Forse dovremmo soffermarci un attimo sulla dimensione innovativa del programma cinese, cercando anche di ricordarne una caratteristica che lo rende diverso da iniziative “mondo” portate avanti dagli Stati Uniti d’America, mi riferisco al Piano Marshall, ufficialmente chiamato piano per la ripresa europea (“European Recovery Program“). Fu uno dei piani politico-economici statunitensi per la ricostruzione dell’Europa dopo la seconda guerra mondiale. Questo piano consisteva in uno stanziamento di quasi 14 miliardi di dollari. Inoltre esso indicò agli europei che l’interdipendenza poteva costituire una soluzione alle tensioni ed ai conflitti, che da sempre avevano caratterizzato la loro storia. Sul piano interno, poi, l’aiuto statunitense consentì alle fragili democrazie occidentali di rilassare le politiche di austerità e di migliorare le condizioni di vita delle popolazioni. Ma, come tutte le altre azioni programmatiche a scala mondiale portate avanti dagli Stati Uniti (vedi Vietnam, vedi Medio Oriente), la pianificazione avveniva a valle di un conflitto e aveva quasi i connotati tipici di una ricostruzione del tessuto economico, di una convinta operazione risarcitoria del danno arrecato con l’azione bellica.

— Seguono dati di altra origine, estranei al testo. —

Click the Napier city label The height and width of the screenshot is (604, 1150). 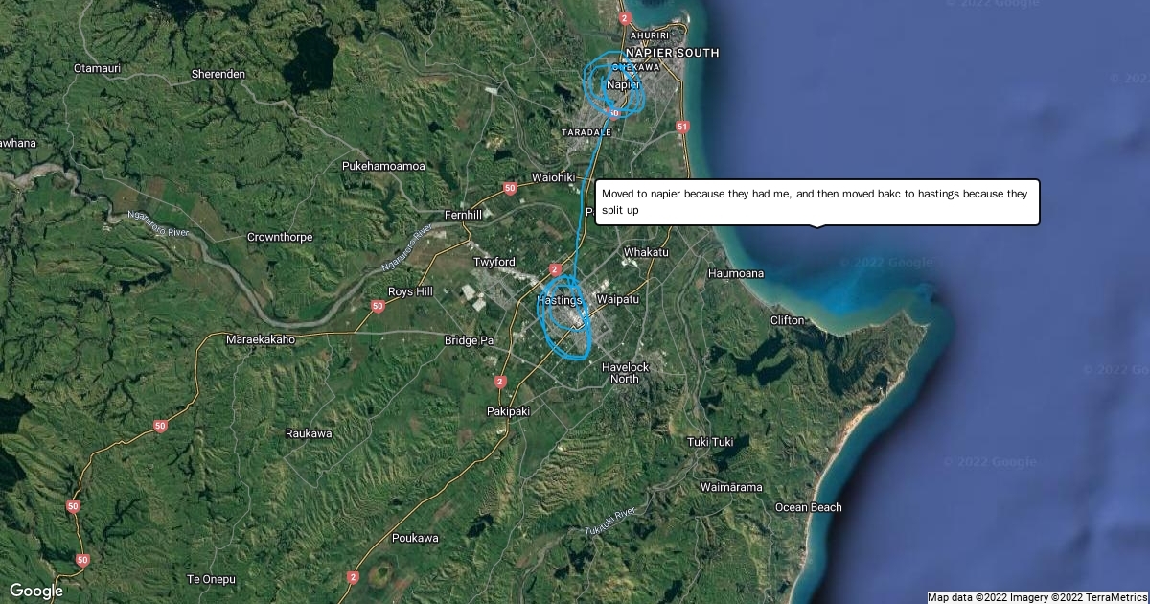point(623,84)
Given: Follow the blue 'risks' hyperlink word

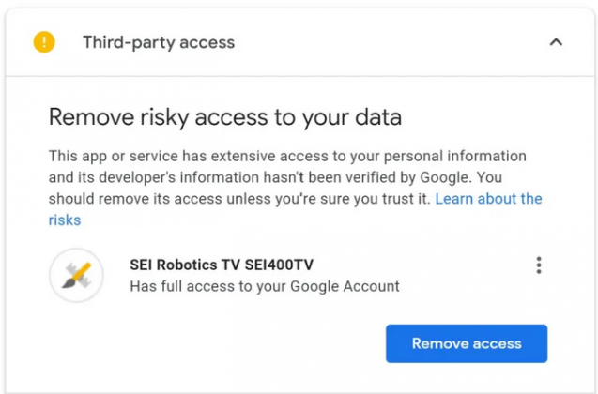Looking at the screenshot, I should tap(65, 220).
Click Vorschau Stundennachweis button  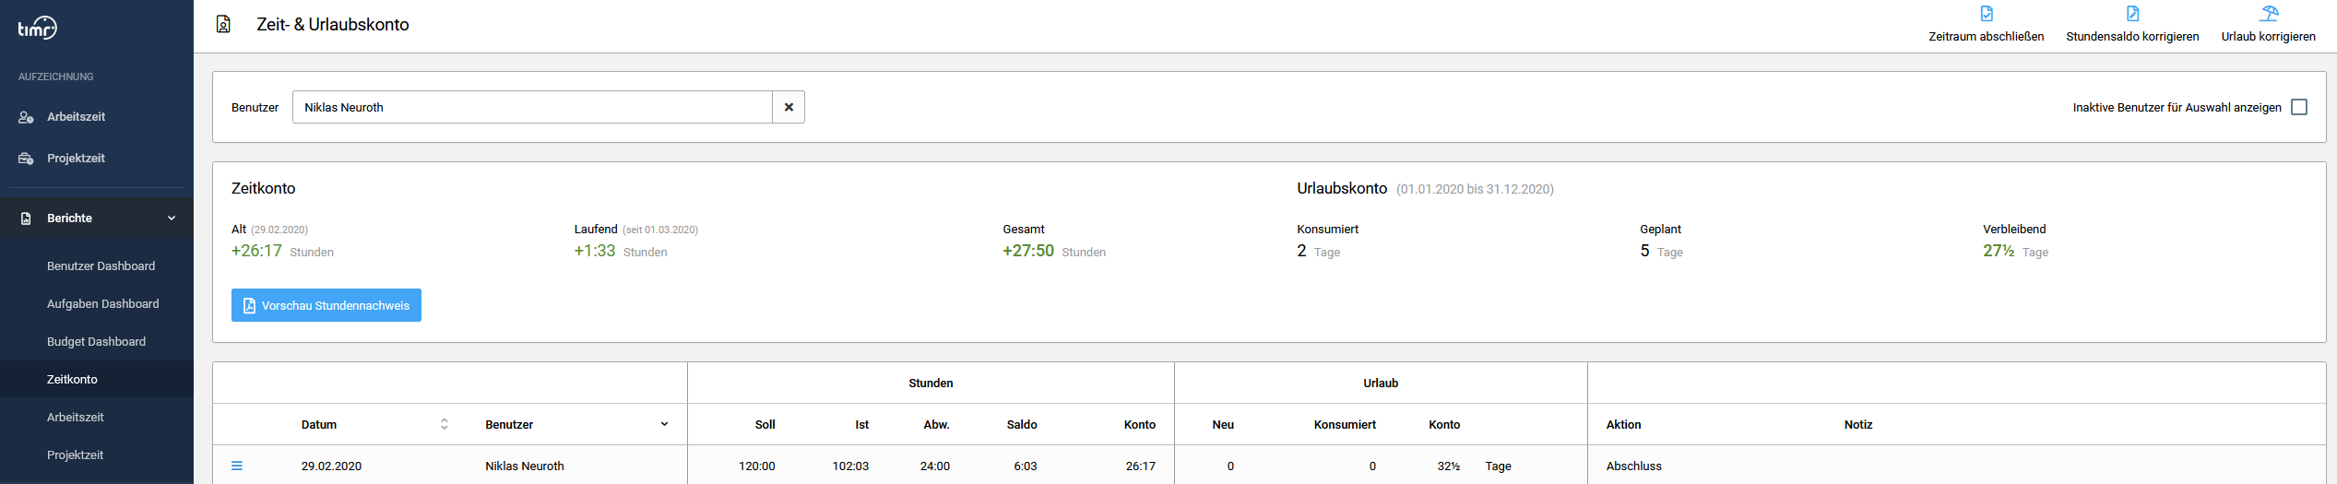pyautogui.click(x=326, y=305)
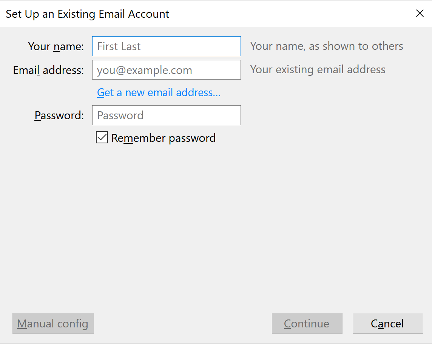
Task: Select the Password entry field
Action: (x=167, y=115)
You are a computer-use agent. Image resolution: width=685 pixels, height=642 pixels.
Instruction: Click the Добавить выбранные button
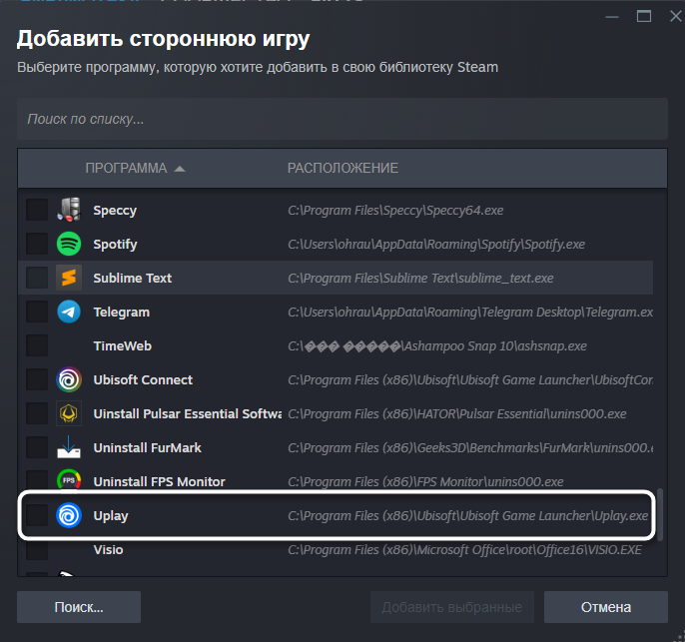[451, 607]
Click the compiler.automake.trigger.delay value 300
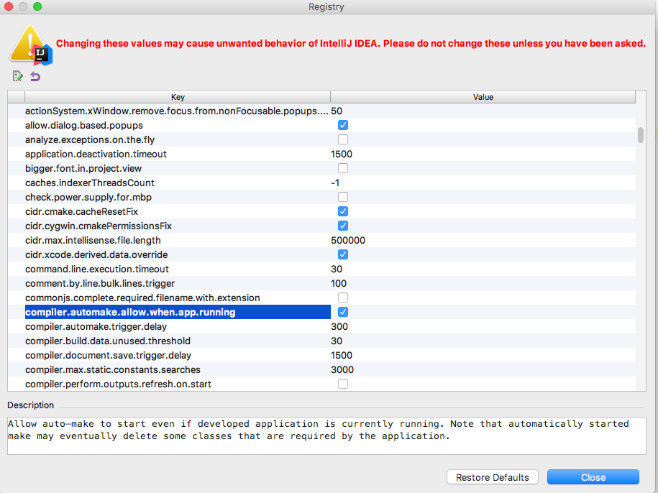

La Cina invece no, per la prima volta si cimenta in una pianificazione che, come detto prima più volte, annulla del tutto due categorie come il tempo e lo spazio e pianifica, in modo capillare, un assetto che ci fa capire ancora di più quanto sia forte il nostro provincialismo, quanto sia perdente la nostra paura nell’abbandonare gli schemi tipici e vecchi della programmazione corta e della visione miope.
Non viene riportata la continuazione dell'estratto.